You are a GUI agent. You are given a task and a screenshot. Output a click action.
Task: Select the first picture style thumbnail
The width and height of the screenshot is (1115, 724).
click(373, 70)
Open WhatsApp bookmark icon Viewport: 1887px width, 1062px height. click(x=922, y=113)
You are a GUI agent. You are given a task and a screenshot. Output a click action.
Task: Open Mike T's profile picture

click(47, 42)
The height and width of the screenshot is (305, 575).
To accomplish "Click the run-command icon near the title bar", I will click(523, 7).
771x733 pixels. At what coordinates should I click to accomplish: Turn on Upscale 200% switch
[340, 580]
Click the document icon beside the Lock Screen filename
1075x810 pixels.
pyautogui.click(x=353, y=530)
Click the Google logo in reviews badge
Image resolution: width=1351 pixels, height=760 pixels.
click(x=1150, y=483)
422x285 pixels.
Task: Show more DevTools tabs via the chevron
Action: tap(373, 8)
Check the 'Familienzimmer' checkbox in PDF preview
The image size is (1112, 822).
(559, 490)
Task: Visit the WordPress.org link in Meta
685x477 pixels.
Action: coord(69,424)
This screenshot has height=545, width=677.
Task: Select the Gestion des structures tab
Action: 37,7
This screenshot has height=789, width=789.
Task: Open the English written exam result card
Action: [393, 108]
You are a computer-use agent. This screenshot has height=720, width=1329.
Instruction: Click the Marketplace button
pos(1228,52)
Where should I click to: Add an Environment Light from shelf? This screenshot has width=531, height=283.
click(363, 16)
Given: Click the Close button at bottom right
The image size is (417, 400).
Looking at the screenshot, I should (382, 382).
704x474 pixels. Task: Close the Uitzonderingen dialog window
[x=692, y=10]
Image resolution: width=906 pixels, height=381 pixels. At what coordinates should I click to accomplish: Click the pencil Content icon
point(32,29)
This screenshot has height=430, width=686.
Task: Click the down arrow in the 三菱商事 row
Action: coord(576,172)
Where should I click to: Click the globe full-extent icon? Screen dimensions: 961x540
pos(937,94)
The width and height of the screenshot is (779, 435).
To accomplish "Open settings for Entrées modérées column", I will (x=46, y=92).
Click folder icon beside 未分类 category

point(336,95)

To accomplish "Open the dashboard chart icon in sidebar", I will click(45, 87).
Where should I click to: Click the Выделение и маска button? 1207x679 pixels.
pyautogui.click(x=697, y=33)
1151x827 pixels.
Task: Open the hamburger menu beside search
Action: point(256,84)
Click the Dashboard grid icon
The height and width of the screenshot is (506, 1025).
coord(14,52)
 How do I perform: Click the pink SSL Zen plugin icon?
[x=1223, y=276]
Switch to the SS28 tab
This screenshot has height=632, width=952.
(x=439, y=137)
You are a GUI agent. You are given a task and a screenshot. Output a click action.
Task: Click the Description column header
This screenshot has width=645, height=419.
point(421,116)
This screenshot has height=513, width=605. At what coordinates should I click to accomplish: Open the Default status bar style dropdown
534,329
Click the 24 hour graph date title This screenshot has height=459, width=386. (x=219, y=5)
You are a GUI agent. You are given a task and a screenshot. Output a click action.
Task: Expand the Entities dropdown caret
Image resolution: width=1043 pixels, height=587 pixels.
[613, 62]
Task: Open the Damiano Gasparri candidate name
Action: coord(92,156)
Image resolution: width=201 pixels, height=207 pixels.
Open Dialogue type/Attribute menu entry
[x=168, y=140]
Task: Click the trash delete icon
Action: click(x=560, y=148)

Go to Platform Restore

• • • •

§ Your task:
In the records above, rewrite the lines starting with the line that contains "704x474 pixels. Task: Close" and going on through the line that contains "[x=692, y=10]" as a JSON list of strings, one string per line, with any blank lines left out.

§ Written reply:
[
  "704x474 pixels. Task: Close the Uitzonderingen dialog window",
  "[x=692, y=10]"
]